→ **SELECTED EXCERPT**:
↓↓↓

Four days in southern Israel’s Negev Desert, the Arava Valley to be exact, in the kibbutz, nay community, of Neot Semadar. An incredibly rewarding experience due to the intimate group seminar I was involved in and the silent humming of the desert mountains. The seminar turned out to be, as the kibbutznikim living in the ‘desert oasis’ coined it – a place for meeting – but for me, it was an experience of meeting, actually. Semantics, as usual.
Having spent a few lazy and luxurious weeks in Kibbutz Samar last year, I kept comparing the two places. They both are located in the same geographic sphere of Israel – the Arava Valley. Meaning that both have similar obstacles of surviving in the harsh, desert landscape and economic, capitalist times of Israeli progress. Kibbutz Samar, established in 1976 and slightly further south than Neot Semadar, is primarily engaged in growing and exporting organic dates. Also, an impressive and environmental feat, is that most of the electricity and heating needs at Samar is provided by a solar powered tower and 30 mirrors that sit on 2 dunams (acres, more or less) of land.
Samar is one of the few kibbutzim that continues to maintain a lifestyle consistent with the original socialist ideals of the kibbutz movement, but my observation was that it was much more laid back than Neot Semadar and this might be to their detriment. The output of dates sustains them and I’m not sure of the economics, but the solar energy option in the desert is probably a necessity, considering the needs of a human community in desert heat.
The meals at Samar were a joyous time, for me at least. The food is good and you can go up and take as many refills as you like. There is a table of fruits and dates you can take back to your little hut for a midnight snake, or if you feel so inclined, you can go into the kitchen at any hour and take whatever food you need/want at any given moment. It’s open, there are no communist lines of waiting for bread, and people socialize and eat during their breaks from date picking, working at the cow shed, creating tree branches that morph into art, and other tasks that merge work with life and survival. It’s a liberating community, it’s peaceful, it’s beautiful and although I probably have a misty, water-colored memory of it because I wasn’t volunteering but just exploring, I have to admit it seemed an ideal lifestyle for one half of me, which is everyday thinking about setting fire to urban life (this half is continuously stirring and quite possibly growing).

↑↑↑

→ **WRITTEN EXERCISE 1**:
Please rewrite the kibbutz piece from "Four days in" to "Semantics, as usual.", replacing "humming" with "buzzing".

→ **SUPPLIED DATA**:
↓↓↓

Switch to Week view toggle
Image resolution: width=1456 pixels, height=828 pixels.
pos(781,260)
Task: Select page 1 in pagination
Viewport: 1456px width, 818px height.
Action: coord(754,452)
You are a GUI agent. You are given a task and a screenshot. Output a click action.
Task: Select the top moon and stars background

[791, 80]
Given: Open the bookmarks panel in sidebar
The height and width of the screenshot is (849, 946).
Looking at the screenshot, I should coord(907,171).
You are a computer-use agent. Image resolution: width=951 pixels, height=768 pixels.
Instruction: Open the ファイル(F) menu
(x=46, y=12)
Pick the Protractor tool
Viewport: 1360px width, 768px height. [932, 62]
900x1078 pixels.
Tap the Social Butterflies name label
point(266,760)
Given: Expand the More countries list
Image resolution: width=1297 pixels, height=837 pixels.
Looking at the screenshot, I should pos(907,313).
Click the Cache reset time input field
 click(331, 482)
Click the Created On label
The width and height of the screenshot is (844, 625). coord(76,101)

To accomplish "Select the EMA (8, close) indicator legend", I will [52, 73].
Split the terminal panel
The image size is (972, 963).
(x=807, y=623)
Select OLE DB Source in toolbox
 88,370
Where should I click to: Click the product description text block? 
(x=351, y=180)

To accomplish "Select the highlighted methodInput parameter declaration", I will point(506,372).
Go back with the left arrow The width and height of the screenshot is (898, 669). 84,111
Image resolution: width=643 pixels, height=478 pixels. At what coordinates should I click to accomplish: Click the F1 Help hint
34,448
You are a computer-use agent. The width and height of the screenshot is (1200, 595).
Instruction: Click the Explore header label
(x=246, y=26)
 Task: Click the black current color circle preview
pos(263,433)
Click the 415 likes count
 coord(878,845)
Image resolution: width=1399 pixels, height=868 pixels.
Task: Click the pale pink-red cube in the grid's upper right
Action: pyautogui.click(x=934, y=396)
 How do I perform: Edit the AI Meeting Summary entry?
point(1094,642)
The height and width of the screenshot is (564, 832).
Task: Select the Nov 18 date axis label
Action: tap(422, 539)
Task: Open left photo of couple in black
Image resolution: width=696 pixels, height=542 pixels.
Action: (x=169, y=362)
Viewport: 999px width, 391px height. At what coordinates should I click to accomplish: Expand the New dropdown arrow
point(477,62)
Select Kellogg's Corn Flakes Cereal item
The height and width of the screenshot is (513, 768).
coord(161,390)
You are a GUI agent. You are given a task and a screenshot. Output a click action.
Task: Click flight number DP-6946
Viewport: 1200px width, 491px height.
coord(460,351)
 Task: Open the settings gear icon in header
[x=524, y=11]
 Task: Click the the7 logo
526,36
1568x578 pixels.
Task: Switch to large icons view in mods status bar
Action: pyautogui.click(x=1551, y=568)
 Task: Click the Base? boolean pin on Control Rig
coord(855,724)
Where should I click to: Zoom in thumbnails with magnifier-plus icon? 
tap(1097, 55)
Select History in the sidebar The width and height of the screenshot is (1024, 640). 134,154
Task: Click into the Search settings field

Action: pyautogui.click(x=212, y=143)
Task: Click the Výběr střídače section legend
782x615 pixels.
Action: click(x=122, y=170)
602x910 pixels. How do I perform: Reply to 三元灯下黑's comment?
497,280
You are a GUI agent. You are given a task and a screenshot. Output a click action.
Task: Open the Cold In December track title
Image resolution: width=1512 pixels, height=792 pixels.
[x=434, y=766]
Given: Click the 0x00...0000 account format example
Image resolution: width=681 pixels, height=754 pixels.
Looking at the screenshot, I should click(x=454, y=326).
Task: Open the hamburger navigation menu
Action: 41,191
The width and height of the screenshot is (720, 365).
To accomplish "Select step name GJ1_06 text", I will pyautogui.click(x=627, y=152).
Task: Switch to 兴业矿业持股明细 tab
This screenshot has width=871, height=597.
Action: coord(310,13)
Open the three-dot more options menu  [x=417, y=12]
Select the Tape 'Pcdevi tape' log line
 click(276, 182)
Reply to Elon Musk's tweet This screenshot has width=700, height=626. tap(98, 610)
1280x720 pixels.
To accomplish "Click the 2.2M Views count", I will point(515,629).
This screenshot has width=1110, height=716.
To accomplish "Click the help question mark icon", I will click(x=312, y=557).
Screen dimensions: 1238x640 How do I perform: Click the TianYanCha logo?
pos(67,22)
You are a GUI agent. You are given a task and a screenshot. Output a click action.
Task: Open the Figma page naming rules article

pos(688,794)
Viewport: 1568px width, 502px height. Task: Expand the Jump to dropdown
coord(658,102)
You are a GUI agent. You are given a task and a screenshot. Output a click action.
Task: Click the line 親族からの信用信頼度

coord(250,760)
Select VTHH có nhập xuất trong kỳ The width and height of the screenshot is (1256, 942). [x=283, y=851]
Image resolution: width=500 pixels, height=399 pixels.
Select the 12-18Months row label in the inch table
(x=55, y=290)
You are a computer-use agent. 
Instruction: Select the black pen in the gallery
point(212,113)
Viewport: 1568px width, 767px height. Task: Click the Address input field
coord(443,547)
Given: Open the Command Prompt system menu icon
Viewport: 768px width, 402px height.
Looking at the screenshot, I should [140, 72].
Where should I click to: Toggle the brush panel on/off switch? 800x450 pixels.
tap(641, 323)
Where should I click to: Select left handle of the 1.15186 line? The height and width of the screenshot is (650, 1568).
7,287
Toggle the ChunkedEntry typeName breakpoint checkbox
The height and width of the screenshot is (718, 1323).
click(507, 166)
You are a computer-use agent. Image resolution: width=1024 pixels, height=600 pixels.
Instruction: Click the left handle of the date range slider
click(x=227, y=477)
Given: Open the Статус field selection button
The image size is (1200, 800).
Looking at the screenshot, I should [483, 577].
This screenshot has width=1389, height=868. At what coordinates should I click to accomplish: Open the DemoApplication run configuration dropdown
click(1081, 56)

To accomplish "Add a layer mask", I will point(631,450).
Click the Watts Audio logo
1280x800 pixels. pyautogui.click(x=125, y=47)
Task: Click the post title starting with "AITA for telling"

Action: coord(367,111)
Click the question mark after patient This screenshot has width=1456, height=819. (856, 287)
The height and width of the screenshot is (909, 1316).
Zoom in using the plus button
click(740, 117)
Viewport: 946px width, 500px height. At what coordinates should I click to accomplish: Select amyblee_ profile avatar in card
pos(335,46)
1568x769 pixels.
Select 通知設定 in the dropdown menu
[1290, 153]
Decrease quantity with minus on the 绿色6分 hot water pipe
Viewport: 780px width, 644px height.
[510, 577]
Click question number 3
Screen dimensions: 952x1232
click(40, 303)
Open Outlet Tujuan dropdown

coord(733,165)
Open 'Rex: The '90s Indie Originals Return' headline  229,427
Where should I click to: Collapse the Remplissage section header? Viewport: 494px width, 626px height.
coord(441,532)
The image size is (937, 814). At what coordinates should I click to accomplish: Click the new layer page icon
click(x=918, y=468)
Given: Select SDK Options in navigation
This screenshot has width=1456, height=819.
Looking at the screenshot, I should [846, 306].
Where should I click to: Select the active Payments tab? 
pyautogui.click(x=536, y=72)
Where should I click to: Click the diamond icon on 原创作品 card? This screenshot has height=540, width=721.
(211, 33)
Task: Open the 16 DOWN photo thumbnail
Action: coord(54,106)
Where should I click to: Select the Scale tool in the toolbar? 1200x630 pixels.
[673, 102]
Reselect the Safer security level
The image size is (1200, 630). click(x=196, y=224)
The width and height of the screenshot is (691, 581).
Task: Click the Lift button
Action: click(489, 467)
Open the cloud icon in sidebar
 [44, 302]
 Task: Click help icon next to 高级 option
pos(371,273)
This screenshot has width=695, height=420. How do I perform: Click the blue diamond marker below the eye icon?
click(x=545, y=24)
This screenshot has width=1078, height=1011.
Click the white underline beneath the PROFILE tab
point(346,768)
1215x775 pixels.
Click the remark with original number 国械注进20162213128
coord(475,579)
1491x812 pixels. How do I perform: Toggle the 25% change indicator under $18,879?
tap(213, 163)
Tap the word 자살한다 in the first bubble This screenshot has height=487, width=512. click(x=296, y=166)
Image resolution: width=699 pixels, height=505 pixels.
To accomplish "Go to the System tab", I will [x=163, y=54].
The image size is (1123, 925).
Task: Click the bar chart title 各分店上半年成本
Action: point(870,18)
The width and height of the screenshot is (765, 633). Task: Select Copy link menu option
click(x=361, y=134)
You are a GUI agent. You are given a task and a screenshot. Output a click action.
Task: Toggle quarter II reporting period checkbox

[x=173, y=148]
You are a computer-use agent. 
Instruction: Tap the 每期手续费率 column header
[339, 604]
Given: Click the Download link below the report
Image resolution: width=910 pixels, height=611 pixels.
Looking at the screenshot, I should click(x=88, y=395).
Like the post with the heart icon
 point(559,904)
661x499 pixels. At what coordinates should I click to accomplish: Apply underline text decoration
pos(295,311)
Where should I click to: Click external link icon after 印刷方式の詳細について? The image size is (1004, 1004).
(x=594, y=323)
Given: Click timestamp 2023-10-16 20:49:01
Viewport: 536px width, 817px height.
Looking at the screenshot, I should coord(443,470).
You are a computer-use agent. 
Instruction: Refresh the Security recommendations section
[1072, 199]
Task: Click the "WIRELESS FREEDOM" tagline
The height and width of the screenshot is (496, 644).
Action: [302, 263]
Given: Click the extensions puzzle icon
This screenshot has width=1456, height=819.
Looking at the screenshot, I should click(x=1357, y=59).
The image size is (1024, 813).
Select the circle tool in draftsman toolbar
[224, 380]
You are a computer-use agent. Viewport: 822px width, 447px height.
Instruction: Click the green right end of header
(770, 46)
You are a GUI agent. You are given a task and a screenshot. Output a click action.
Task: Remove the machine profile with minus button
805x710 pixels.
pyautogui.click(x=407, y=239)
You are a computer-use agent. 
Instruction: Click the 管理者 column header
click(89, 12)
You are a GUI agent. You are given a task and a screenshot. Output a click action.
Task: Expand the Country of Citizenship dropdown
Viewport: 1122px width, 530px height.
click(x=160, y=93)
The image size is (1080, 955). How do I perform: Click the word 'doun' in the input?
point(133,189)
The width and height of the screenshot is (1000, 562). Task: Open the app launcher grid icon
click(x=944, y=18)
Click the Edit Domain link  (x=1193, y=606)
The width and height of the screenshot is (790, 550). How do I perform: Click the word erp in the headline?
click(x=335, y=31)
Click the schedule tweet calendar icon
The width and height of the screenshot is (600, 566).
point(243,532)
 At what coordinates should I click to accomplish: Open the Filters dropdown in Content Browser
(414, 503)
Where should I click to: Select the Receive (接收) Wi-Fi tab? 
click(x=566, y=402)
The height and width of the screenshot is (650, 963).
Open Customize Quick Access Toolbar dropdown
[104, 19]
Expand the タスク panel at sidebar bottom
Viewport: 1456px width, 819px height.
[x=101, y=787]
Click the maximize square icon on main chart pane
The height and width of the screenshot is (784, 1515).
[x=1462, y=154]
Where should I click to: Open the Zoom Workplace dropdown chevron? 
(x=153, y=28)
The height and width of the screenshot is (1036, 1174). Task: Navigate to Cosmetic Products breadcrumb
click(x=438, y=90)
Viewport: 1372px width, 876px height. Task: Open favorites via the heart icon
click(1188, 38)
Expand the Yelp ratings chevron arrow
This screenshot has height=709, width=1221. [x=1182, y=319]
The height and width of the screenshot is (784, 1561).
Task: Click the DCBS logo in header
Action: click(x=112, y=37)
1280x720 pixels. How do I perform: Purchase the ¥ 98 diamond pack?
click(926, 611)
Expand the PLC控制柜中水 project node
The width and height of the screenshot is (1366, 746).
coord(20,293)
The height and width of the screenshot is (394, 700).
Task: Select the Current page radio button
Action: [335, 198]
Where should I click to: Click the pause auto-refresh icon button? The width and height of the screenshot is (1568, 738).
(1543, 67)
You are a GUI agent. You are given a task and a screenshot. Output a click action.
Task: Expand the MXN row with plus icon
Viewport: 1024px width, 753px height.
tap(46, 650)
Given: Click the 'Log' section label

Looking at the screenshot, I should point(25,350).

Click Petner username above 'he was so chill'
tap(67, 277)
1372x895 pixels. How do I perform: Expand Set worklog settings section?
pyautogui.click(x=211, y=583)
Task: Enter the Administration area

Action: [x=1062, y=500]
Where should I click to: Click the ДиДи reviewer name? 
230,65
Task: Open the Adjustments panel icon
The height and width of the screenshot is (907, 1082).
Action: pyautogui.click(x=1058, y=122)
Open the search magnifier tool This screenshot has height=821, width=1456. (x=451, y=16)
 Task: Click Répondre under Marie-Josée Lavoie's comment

↑↑↑

→ **WRITTEN EXERCISE 2**:
Reproduce the rows from the line with "Open 'Rex: The" to the line with "pos(371,273)" without changes.

→ **FULL OUTPUT 1**:
Four days in southern Israel’s Negev Desert, the Arava Valley to be exact, in the kibbutz, nay community, of Neot Semadar. An incredibly rewarding experience due to the intimate group seminar I was involved in and the silent buzzing of the desert mountains. The seminar turned out to be, as the kibbutznikim living in the ‘desert oasis’ coined it – a place for meeting – but for me, it was an experience of meeting, actually. Semantics, as usual.

→ **FULL OUTPUT 2**:
Open 'Rex: The '90s Indie Originals Return' headline  229,427
Where should I click to: Collapse the Remplissage section header? Viewport: 494px width, 626px height.
coord(441,532)
The image size is (937, 814). At what coordinates should I click to accomplish: Click the new layer page icon
click(x=918, y=468)
Given: Select SDK Options in navigation
This screenshot has width=1456, height=819.
Looking at the screenshot, I should [846, 306].
Where should I click to: Select the active Payments tab? 
pyautogui.click(x=536, y=72)
Where should I click to: Click the diamond icon on 原创作品 card? This screenshot has height=540, width=721.
(211, 33)
Task: Open the 16 DOWN photo thumbnail
Action: coord(54,106)
Where should I click to: Select the Scale tool in the toolbar? 1200x630 pixels.
[673, 102]
Reselect the Safer security level
The image size is (1200, 630). click(x=196, y=224)
The width and height of the screenshot is (691, 581).
Task: Click the Lift button
Action: click(489, 467)
Open the cloud icon in sidebar
 [44, 302]
 Task: Click help icon next to 高级 option
pos(371,273)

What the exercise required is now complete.